Today I was looking at Anne of Green Gables pins on Pinterest, because that’s the sort of geeky thing I like to do.  One link led to another, and I ended up reading the comments on an article, which is generally not a very good idea, since most are often ignorant and/or stupid.  However, this time it turned out well, because now I have something to write about!  I don’t remember what the actual article was about, but I remember the comment.  It was a woman complaining that in the first books of the Anne series, there are feminist ideals, and Anne seems to have a career.  She was lamenting the fact that in the later books, Anne’s career fades away and she seems stuck “doing her duty” taking care of her children.  She seems to imply that Anne would have been happier if she could have just stuck to her career and not have to be burdened by taking care of children.

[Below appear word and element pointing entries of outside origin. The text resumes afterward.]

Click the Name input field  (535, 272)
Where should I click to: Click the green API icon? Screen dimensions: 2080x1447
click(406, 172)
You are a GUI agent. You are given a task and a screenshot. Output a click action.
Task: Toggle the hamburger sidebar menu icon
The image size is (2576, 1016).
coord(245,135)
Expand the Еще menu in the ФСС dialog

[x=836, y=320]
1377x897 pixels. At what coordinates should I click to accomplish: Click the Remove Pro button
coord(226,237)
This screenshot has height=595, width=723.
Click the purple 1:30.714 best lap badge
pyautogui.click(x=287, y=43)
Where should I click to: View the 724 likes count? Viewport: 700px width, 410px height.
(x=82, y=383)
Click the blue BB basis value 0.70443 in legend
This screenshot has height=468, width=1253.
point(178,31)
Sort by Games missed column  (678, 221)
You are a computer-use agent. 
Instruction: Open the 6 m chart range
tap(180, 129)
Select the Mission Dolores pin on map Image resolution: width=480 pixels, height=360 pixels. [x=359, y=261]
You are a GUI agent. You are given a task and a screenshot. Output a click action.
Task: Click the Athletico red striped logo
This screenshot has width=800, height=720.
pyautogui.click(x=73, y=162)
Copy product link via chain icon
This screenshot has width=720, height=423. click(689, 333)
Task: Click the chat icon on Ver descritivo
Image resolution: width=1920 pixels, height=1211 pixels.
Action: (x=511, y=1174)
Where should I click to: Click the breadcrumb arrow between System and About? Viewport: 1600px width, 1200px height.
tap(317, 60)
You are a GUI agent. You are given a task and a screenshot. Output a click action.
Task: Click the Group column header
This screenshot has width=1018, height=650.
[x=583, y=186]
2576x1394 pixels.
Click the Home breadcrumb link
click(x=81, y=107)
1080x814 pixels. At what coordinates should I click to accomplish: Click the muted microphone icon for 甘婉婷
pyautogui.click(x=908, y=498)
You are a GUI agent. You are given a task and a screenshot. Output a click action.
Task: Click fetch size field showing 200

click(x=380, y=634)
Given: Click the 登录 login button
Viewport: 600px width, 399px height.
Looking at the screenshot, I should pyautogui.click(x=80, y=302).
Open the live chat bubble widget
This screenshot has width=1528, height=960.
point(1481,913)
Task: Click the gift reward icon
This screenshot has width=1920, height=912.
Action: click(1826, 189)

 I agree with this anonymous commenter that Anne’s focus does shift from writing to children part way through the series.  However, I do not agree that this change of focus is sad or is unwanted by Anne.  Although Anne’s desire to write is prior in time to her desire to be a wife and mother, it is the latter which truly makes her happy and which is her true vocation.  This is clear in the books dealing with Anne’s life after her marriage, but particularly in Anne of Ingleside.  Throughout the book, Anne is continuously thinking about how much she loves her children and how she delights in taking care of them.  Not that she is always perfectly, unnaturally happy—the last chapter where Anne thinks Gilbert no longer cares for her shows that even the happiest of people have bad times and gives the whole book a more realistic quality. 

  In light of the reality present in the books, the commenter’s remark seems pretty ridiculous, but it is, unfortunately, indicative of the mindset of our times.  Modern generations seem to have lost a few very important ideas: that vocations exist, that women chose to be wives and mothers, and that doing so is not being repressed.  With these concepts forgotten, purposely or otherwise, it is no wonder that this woman was disappointed in Anne in the later books.  But I pity her, not being able to see of understand the beauty I see and understand in Anne’s joy in her “living epistles,” as she calls her children once, and in living her vocation to the fullest.